:: EXTRACTED INFORMATION ::
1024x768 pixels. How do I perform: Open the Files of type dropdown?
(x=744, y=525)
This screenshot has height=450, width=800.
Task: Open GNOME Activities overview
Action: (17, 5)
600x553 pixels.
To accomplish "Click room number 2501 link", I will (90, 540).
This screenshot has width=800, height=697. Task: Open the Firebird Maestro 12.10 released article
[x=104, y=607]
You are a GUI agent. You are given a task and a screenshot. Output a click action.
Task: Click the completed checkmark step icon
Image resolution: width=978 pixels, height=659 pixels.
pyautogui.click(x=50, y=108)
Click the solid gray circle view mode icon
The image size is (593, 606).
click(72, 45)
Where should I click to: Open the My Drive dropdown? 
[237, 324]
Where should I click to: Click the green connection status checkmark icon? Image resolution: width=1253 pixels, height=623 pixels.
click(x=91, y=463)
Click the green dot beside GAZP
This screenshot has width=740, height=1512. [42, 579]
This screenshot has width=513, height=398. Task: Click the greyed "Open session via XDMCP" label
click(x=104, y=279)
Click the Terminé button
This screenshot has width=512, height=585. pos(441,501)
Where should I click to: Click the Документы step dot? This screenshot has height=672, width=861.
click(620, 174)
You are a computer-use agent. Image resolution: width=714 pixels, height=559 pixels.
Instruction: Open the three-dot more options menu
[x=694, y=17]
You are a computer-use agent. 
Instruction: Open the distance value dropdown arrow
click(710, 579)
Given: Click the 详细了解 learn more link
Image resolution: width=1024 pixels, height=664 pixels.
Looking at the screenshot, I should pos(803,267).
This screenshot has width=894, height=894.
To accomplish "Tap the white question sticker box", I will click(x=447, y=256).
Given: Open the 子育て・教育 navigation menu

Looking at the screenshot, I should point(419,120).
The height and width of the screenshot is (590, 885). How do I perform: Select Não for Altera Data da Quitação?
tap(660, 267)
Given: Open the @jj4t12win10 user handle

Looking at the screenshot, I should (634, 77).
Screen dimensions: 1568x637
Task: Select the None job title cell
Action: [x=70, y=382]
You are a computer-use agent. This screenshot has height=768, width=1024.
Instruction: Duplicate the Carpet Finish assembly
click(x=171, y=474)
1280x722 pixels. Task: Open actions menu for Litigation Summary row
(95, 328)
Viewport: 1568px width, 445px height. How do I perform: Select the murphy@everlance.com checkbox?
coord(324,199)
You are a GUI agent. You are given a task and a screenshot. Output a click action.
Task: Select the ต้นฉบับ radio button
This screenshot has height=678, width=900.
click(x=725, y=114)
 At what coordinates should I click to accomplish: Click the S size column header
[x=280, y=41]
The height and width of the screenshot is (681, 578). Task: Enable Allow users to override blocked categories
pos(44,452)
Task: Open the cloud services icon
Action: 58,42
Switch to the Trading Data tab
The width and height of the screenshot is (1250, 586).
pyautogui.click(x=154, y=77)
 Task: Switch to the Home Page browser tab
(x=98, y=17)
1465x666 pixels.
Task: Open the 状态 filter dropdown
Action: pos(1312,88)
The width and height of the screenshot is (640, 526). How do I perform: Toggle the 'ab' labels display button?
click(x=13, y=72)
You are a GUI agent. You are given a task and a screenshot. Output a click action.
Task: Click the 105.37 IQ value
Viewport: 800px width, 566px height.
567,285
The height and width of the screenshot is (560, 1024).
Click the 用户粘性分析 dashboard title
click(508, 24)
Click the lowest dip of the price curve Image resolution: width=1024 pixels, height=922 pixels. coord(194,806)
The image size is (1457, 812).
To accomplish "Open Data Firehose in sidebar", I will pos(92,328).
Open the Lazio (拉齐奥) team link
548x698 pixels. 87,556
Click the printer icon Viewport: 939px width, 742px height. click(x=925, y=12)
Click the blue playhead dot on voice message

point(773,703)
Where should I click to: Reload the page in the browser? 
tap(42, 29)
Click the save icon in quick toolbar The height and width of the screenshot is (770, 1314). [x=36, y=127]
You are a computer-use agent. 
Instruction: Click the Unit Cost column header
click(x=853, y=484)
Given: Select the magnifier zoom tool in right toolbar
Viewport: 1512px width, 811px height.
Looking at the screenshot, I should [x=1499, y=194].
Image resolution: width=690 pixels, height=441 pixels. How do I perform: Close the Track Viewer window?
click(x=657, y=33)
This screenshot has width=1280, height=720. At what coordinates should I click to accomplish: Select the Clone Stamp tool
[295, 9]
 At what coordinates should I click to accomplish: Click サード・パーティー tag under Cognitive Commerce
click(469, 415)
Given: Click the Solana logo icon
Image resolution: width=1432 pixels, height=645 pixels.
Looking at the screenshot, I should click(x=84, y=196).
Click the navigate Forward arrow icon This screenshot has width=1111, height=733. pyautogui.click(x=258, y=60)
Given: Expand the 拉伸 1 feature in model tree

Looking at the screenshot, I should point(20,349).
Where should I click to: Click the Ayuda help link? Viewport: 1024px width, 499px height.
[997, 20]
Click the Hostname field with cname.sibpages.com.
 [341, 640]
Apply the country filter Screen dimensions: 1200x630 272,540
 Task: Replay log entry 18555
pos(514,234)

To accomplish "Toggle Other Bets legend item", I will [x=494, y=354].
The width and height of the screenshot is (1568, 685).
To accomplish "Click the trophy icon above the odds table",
:::
◆ **WORK TO BE COMPLETED**: Word for word, return the entire listing above.

◆ **WRITTEN REPLY**:
1024x768 pixels. How do I perform: Open the Files of type dropdown?
(x=744, y=525)
This screenshot has height=450, width=800.
Task: Open GNOME Activities overview
Action: (17, 5)
600x553 pixels.
To accomplish "Click room number 2501 link", I will (90, 540).
This screenshot has width=800, height=697. Task: Open the Firebird Maestro 12.10 released article
[x=104, y=607]
You are a GUI agent. You are given a task and a screenshot. Output a click action.
Task: Click the completed checkmark step icon
Image resolution: width=978 pixels, height=659 pixels.
pyautogui.click(x=50, y=108)
Click the solid gray circle view mode icon
The image size is (593, 606).
click(72, 45)
Where should I click to: Open the My Drive dropdown? 
[237, 324]
Where should I click to: Click the green connection status checkmark icon? Image resolution: width=1253 pixels, height=623 pixels.
click(x=91, y=463)
Click the green dot beside GAZP
This screenshot has width=740, height=1512. [42, 579]
This screenshot has width=513, height=398. Task: Click the greyed "Open session via XDMCP" label
click(x=104, y=279)
Click the Terminé button
This screenshot has width=512, height=585. pos(441,501)
Where should I click to: Click the Документы step dot? This screenshot has height=672, width=861.
click(620, 174)
You are a computer-use agent. Image resolution: width=714 pixels, height=559 pixels.
Instruction: Open the three-dot more options menu
[x=694, y=17]
You are a computer-use agent. 
Instruction: Open the distance value dropdown arrow
click(710, 579)
Given: Click the 详细了解 learn more link
Image resolution: width=1024 pixels, height=664 pixels.
Looking at the screenshot, I should pos(803,267).
This screenshot has width=894, height=894.
To accomplish "Tap the white question sticker box", I will click(x=447, y=256).
Given: Open the 子育て・教育 navigation menu

Looking at the screenshot, I should point(419,120).
The height and width of the screenshot is (590, 885). How do I perform: Select Não for Altera Data da Quitação?
tap(660, 267)
Given: Open the @jj4t12win10 user handle

Looking at the screenshot, I should (634, 77).
Screen dimensions: 1568x637
Task: Select the None job title cell
Action: [x=70, y=382]
You are a computer-use agent. This screenshot has height=768, width=1024.
Instruction: Duplicate the Carpet Finish assembly
click(x=171, y=474)
1280x722 pixels. Task: Open actions menu for Litigation Summary row
(95, 328)
Viewport: 1568px width, 445px height. How do I perform: Select the murphy@everlance.com checkbox?
coord(324,199)
You are a GUI agent. You are given a task and a screenshot. Output a click action.
Task: Select the ต้นฉบับ radio button
This screenshot has height=678, width=900.
click(x=725, y=114)
 At what coordinates should I click to accomplish: Click the S size column header
[x=280, y=41]
The height and width of the screenshot is (681, 578). Task: Enable Allow users to override blocked categories
pos(44,452)
Task: Open the cloud services icon
Action: 58,42
Switch to the Trading Data tab
The width and height of the screenshot is (1250, 586).
pyautogui.click(x=154, y=77)
 Task: Switch to the Home Page browser tab
(x=98, y=17)
1465x666 pixels.
Task: Open the 状态 filter dropdown
Action: pos(1312,88)
The width and height of the screenshot is (640, 526). How do I perform: Toggle the 'ab' labels display button?
click(x=13, y=72)
You are a GUI agent. You are given a task and a screenshot. Output a click action.
Task: Click the 105.37 IQ value
Viewport: 800px width, 566px height.
567,285
The height and width of the screenshot is (560, 1024).
Click the 用户粘性分析 dashboard title
click(508, 24)
Click the lowest dip of the price curve Image resolution: width=1024 pixels, height=922 pixels. coord(194,806)
The image size is (1457, 812).
To accomplish "Open Data Firehose in sidebar", I will pos(92,328).
Open the Lazio (拉齐奥) team link
548x698 pixels. 87,556
Click the printer icon Viewport: 939px width, 742px height. click(x=925, y=12)
Click the blue playhead dot on voice message

point(773,703)
Where should I click to: Reload the page in the browser? 
tap(42, 29)
Click the save icon in quick toolbar The height and width of the screenshot is (770, 1314). [x=36, y=127]
You are a computer-use agent. 
Instruction: Click the Unit Cost column header
click(x=853, y=484)
Given: Select the magnifier zoom tool in right toolbar
Viewport: 1512px width, 811px height.
Looking at the screenshot, I should [x=1499, y=194].
Image resolution: width=690 pixels, height=441 pixels. How do I perform: Close the Track Viewer window?
click(x=657, y=33)
This screenshot has width=1280, height=720. At what coordinates should I click to accomplish: Select the Clone Stamp tool
[295, 9]
 At what coordinates should I click to accomplish: Click サード・パーティー tag under Cognitive Commerce
click(469, 415)
Given: Click the Solana logo icon
Image resolution: width=1432 pixels, height=645 pixels.
Looking at the screenshot, I should click(x=84, y=196).
Click the navigate Forward arrow icon This screenshot has width=1111, height=733. pyautogui.click(x=258, y=60)
Given: Expand the 拉伸 1 feature in model tree

Looking at the screenshot, I should point(20,349).
Where should I click to: Click the Ayuda help link? Viewport: 1024px width, 499px height.
[997, 20]
Click the Hostname field with cname.sibpages.com.
 [341, 640]
Apply the country filter Screen dimensions: 1200x630 272,540
 Task: Replay log entry 18555
pos(514,234)

To accomplish "Toggle Other Bets legend item", I will [x=494, y=354].
The width and height of the screenshot is (1568, 685).
To accomplish "Click the trophy icon above the odds table",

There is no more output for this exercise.